Su amigo dudó, pero mantuvo la espada en alto. El fugitivo temblaba hecho un ovillo.
—Sabes que es lo correcto, Germán. Tú me lo enseñaste: proteger y servir. Ayudar a los más débiles. Hacer lo que es justo.
—Pero hay una ley… —su amigo titubeó y bajó la espada. Jota se acercó y le puso las manos sobre los hombros.

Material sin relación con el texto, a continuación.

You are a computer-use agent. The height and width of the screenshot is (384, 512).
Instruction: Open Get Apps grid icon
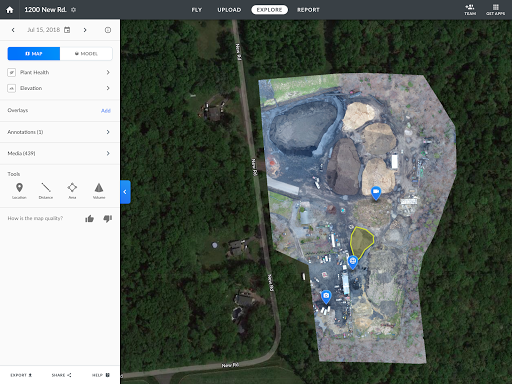(495, 10)
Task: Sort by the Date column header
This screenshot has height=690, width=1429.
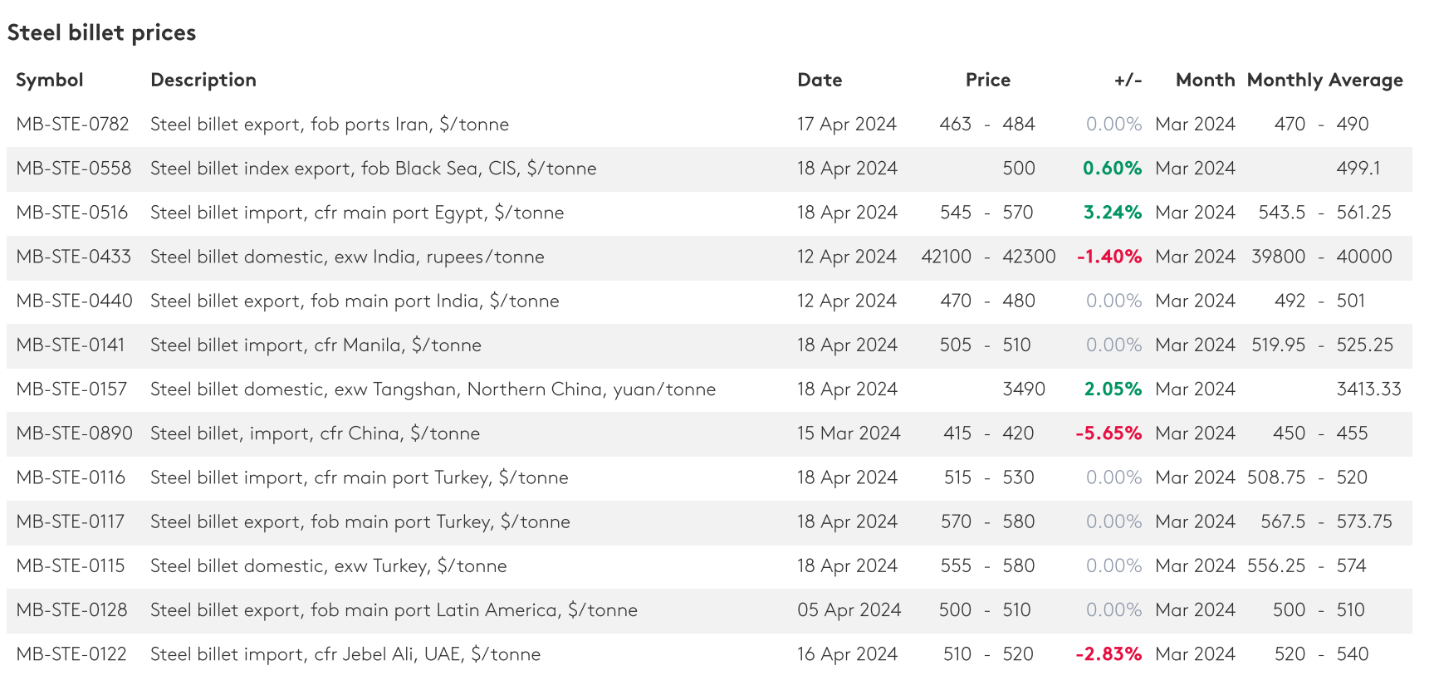Action: (x=819, y=80)
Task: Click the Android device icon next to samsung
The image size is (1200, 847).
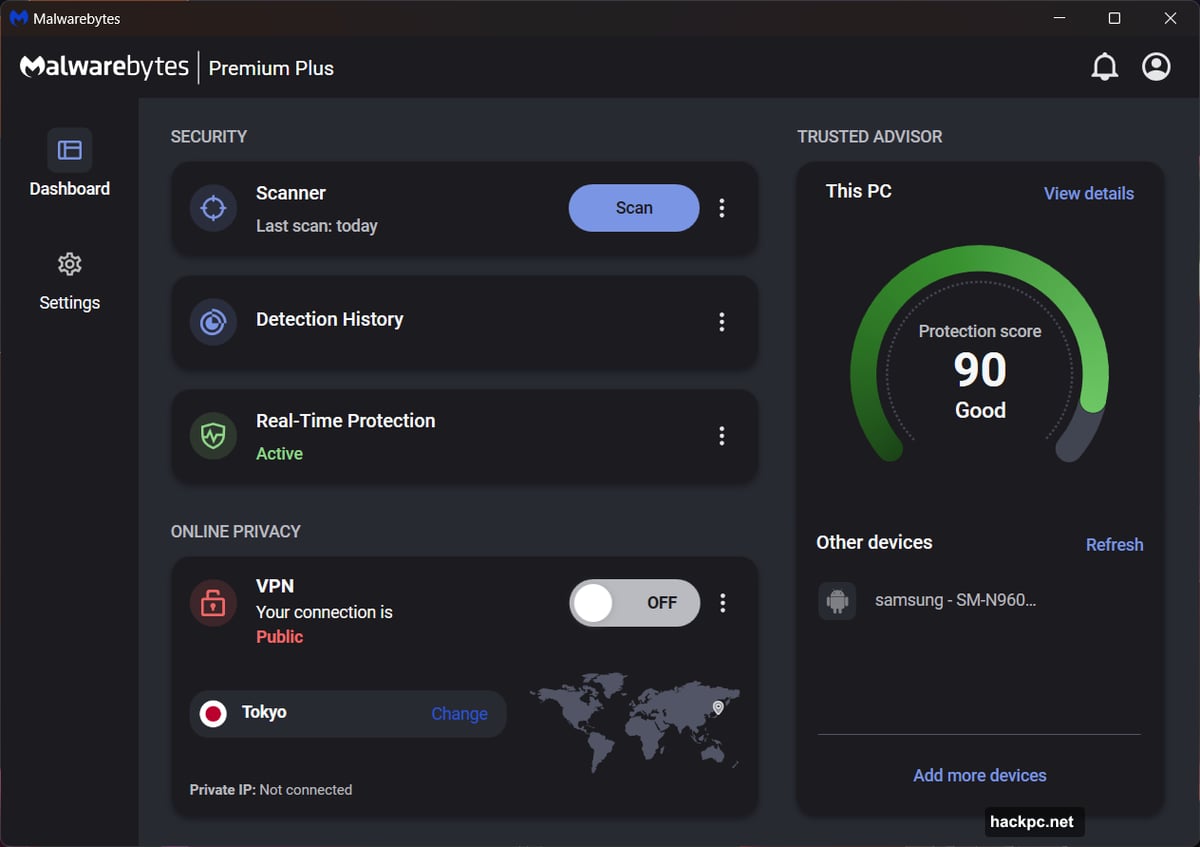Action: click(837, 600)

—La ley la hacen los poderosos, amigo. Pero podemos cambiar las cosas. O al menos, mejorarlas lo que esté en nuestras manos.
Germán seguía negando. Se apartó y envainó la espada.
—Está bien —admitió, poniendo los brazos en jarras—. Llévale aguas arriba y, antes de llegar al puente, toma el sendero hacia el oeste. A un par de kilómetros hay una ermita abandonada que pocos conocen ya. Tras el altar, hay una losa marcada con runas que oculta un habitáculo con provisiones. Es un… una especie de seguro, llamémoslo así. Oculta allí al fugitivo y reúnete conmigo en el árbol del ahorcado, cerca del cruce de los dos ríos. Después cabalgaremos juntos para informar al oficial de que no hemos encontrado nada.
—Gracias, amigo.
—No me las des, aún tenemos que hablar tú y yo.
—Desde luego.
Jota desató las riendas del caballo y se despidió de Germán, acompañando al fugitivo hacia el nuevo refugio.